++++ Record list ++++
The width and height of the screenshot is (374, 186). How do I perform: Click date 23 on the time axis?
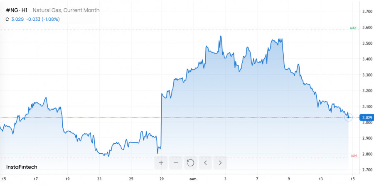[x=99, y=179]
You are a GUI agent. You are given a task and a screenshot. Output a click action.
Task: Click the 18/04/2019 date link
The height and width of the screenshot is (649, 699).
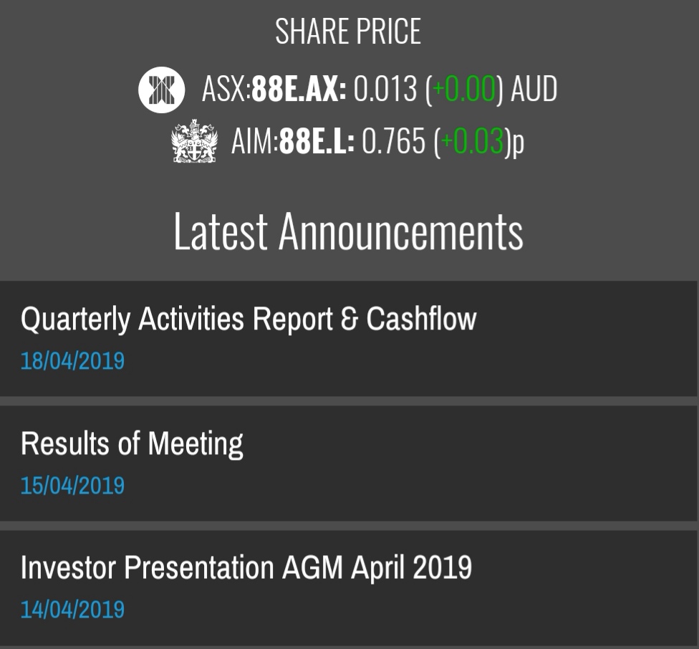(72, 360)
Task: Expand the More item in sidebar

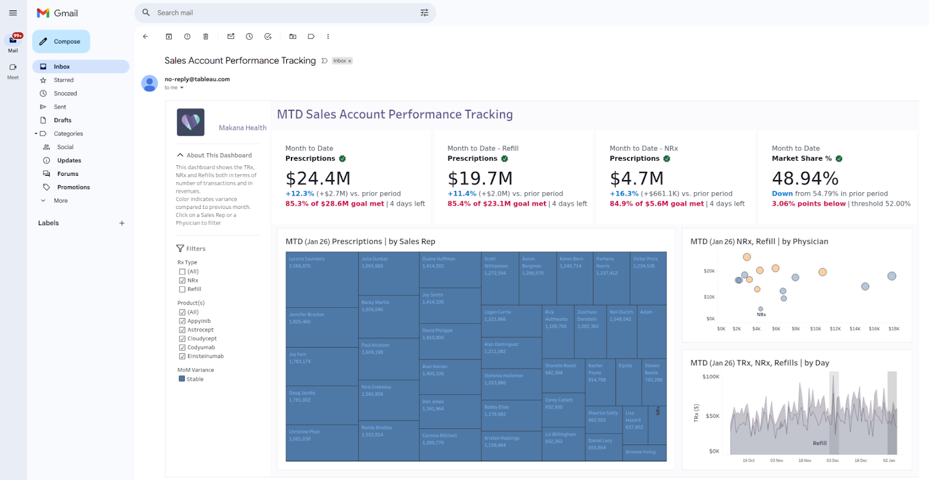Action: pyautogui.click(x=60, y=201)
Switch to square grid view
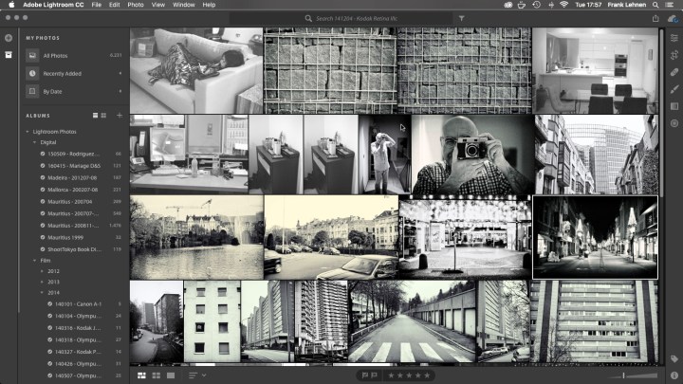Image resolution: width=683 pixels, height=384 pixels. point(157,375)
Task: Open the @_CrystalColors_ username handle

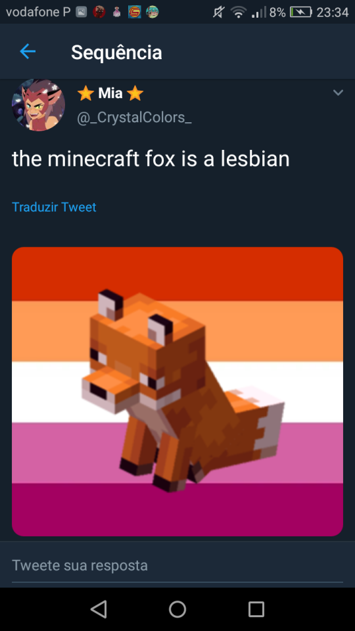Action: point(134,118)
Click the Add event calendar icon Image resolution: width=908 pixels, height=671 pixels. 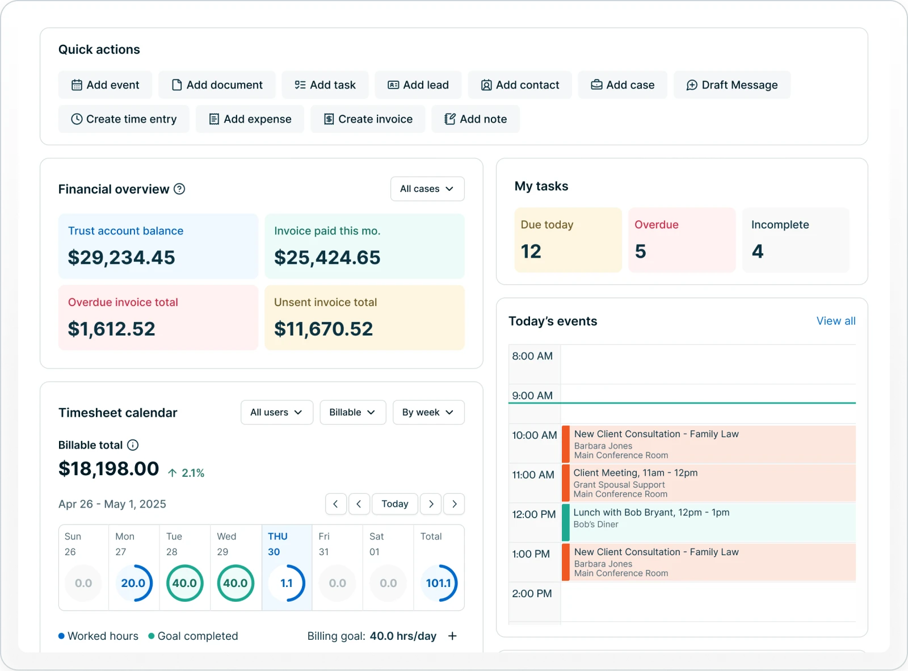76,85
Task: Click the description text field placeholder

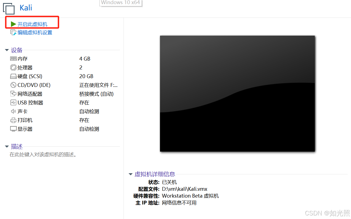Action: [x=43, y=155]
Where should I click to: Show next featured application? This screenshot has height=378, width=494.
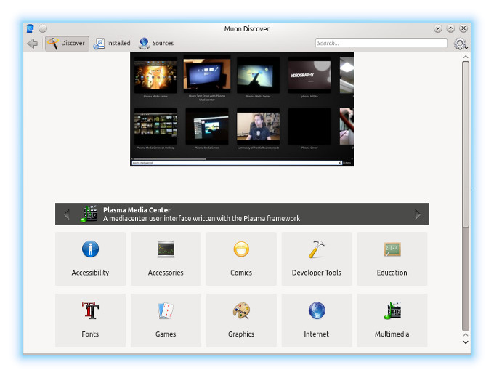pos(418,214)
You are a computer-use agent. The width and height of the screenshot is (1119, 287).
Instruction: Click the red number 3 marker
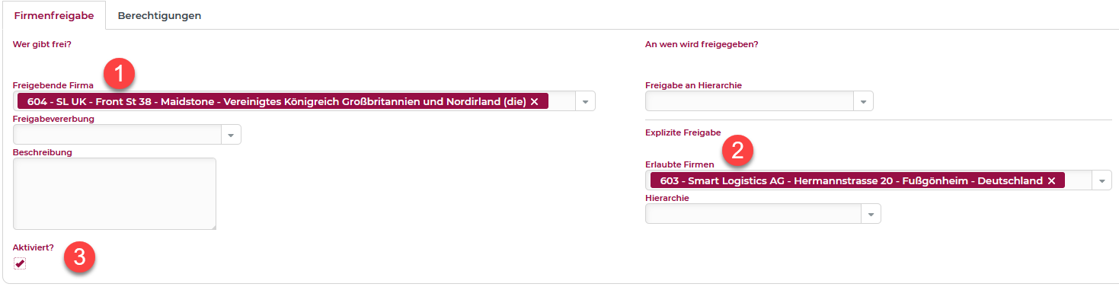79,257
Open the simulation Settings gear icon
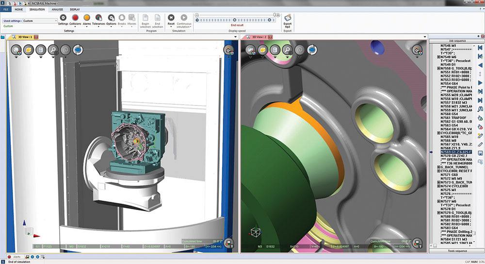485x264 pixels. point(63,18)
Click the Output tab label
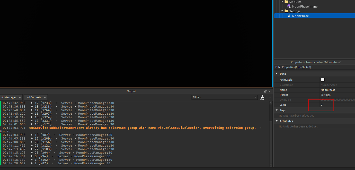This screenshot has height=170, width=355. tap(131, 91)
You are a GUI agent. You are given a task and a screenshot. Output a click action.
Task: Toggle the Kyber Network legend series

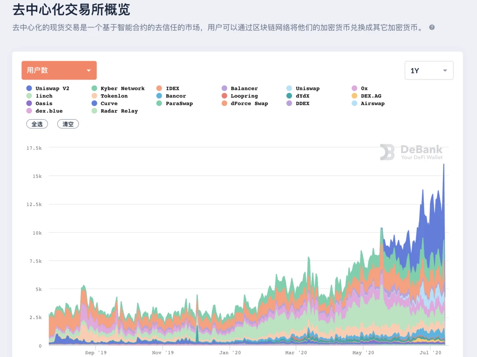click(x=118, y=88)
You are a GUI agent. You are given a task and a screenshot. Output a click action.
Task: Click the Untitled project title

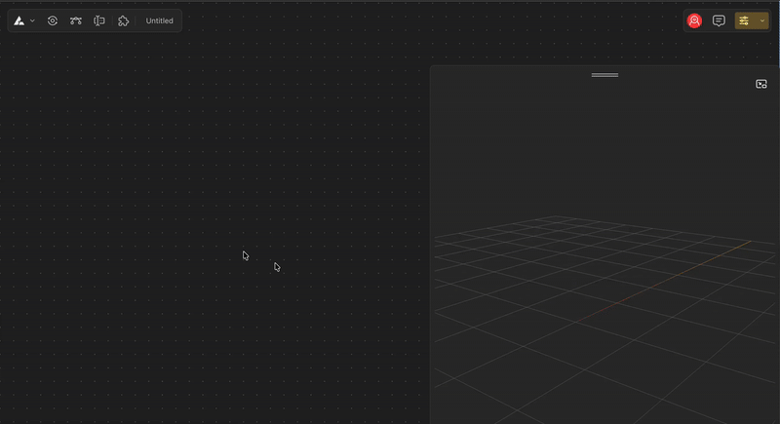pos(159,20)
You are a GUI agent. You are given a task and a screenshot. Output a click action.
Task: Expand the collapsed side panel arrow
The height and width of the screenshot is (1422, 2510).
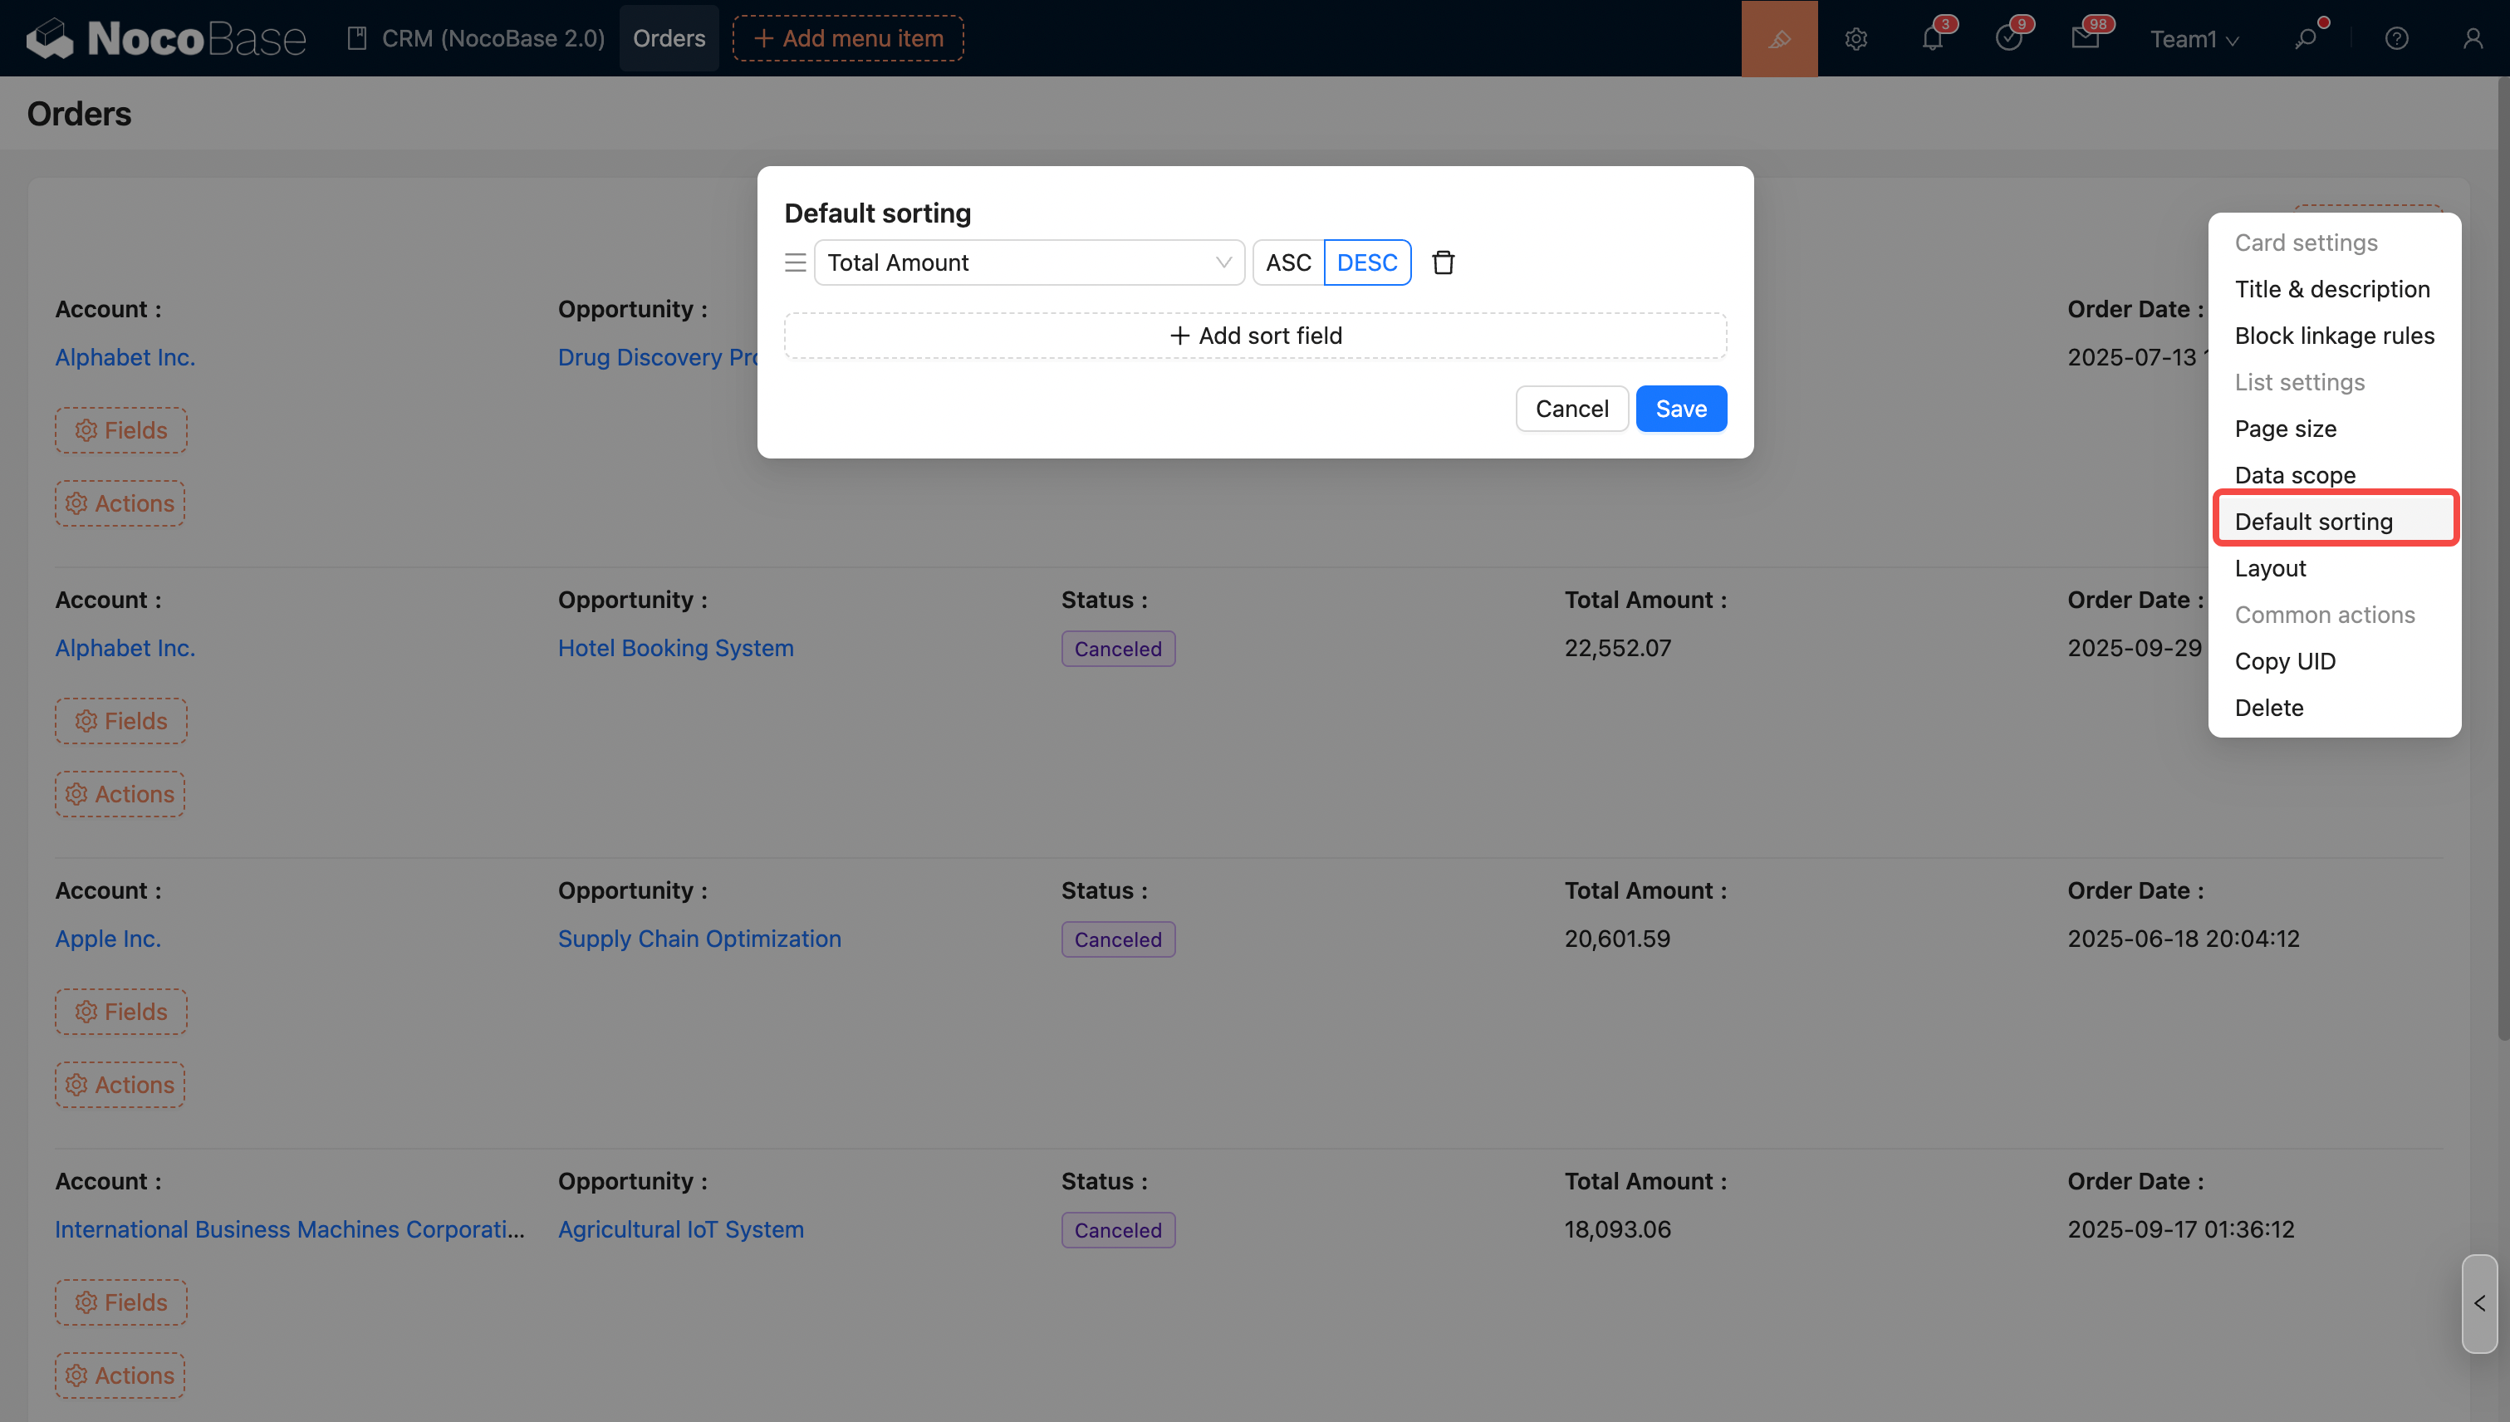click(x=2479, y=1303)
++++
[Problem statement]
Rename "GUI agent" to "interface agent" in everything from the line with "Open the simulation Settings gear icon" down to the line with "pos(159,20)" in the data, changing nothing else. Leave the pictures out.

[Answer for this exercise]
Open the simulation Settings gear icon
485x264 pixels. point(63,18)
Click the Output tab label
This screenshot has height=170, width=355. tap(131, 91)
You are a interface agent. You are given a task and a screenshot. Output a click action.
Task: Toggle the Kyber Network legend series

click(x=118, y=88)
You are a interface agent. You are given a task and a screenshot. Output a click action.
Task: Click the Untitled project title

pos(159,20)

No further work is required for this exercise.